Unser heimischer Spargel ist stark gefährdet

Oberösterreich
15.04.2026 14:30

Rückgang der Eigenversorgung in den letzten drei Jahren um elf Prozent – Importdruck ist gestiegen. Doch unsere 22 Spargelbauern liefern höchste Qualität. 

Der Selbstversorgungsgrad beim Spargel ist in den vergangenen drei Jahren um elf Prozent gesunken, der starke Importdruck gefährdet laut heimischen Spargelbauern die regionale Versorgung. Denn zwei Drittel des Gemüses in den Supermarktregalen stammen aus dem Ausland und sind deutlich billiger. „Wir haben mit unseren hohen Lohnnebenkosten im EU-Vergleich einen deutlichen Wettbewerbsnachteil. Diese sind automatisch ein Preistreiber und fördern den Import“, erklärt Ewald Mayr, Obmann von GEO OÖ.

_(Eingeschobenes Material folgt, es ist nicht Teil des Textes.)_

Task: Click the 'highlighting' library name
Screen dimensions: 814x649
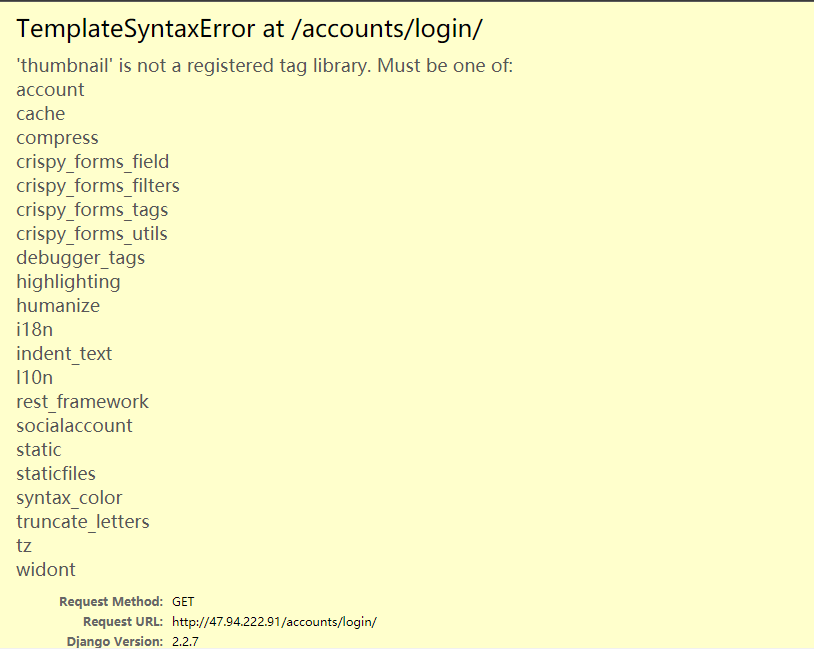Action: [68, 282]
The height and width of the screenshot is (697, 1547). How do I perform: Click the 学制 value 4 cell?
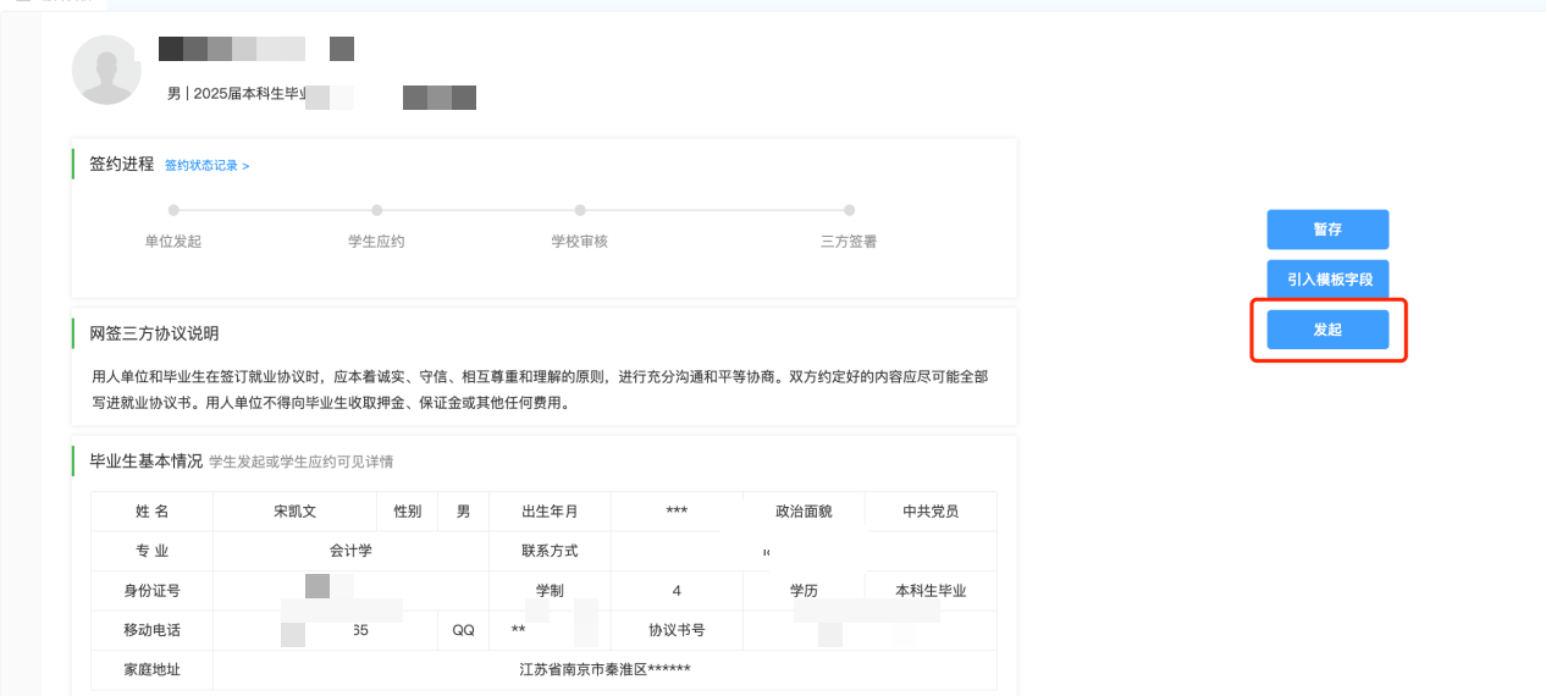[x=677, y=590]
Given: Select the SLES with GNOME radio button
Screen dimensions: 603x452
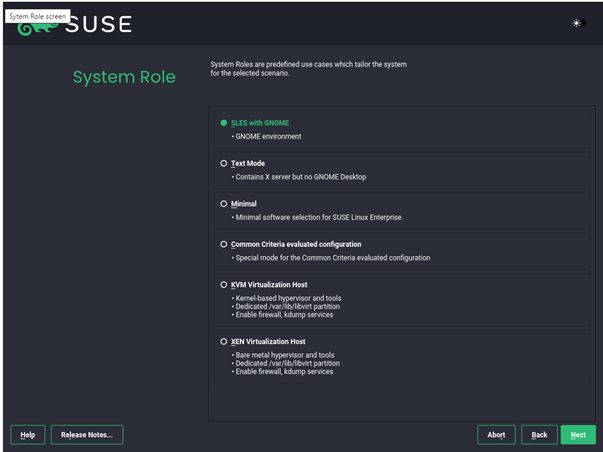Looking at the screenshot, I should click(224, 123).
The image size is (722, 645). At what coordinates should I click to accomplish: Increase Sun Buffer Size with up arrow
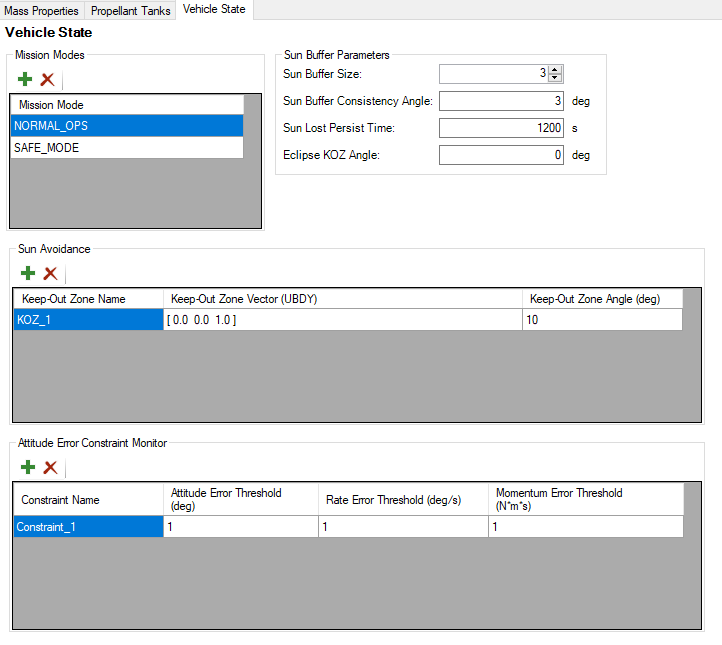(556, 70)
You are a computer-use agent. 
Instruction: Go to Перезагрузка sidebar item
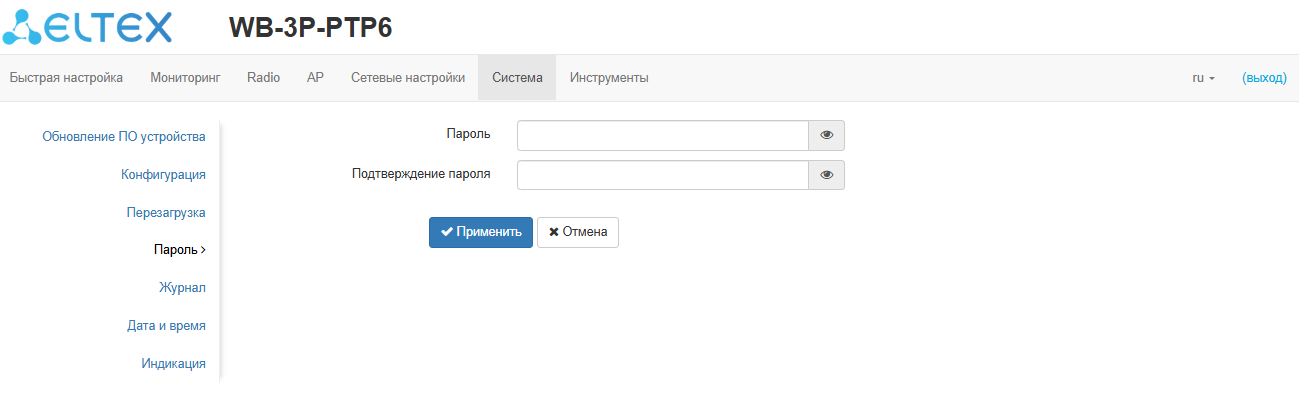tap(166, 213)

22 Betriebe in OÖ bauen Spargel an, darunter Paul Schiefermair auf seinem Hof in Kematen. Er beschäftigt dort 22 Mitarbeiter aus der Ukraine, Marokko, Vietnam und Nepal und zahlt ihnen gemäß dem Kollektivvertrag für Landarbeiter in Oberösterreich 1911 Euro brutto für 40 Wochenstunden. In Deutschland haben die Saisonarbeiter wegen anderer Verträge nach getaner Arbeit deutlich mehr in der Tasche – ein Grund, weshalb es hierzulande immer schwieriger wird, gute Erntearbeiter. Auch wenn die Anbauflächen seit 2023 leicht zurückgehen, stieg der Konsum zuletzt von 0,5 auf 0,8 Kilogramm pro Kopf. Schiefermair baut auf seinen sechs Hektar vorwiegend grünen Spargel an, die Ernte beläuft sich auf 24 Tonnen im Jahr. Der Konsument bekommt den Bund Spargel (500 Gramm) um leistbare sieben Euro.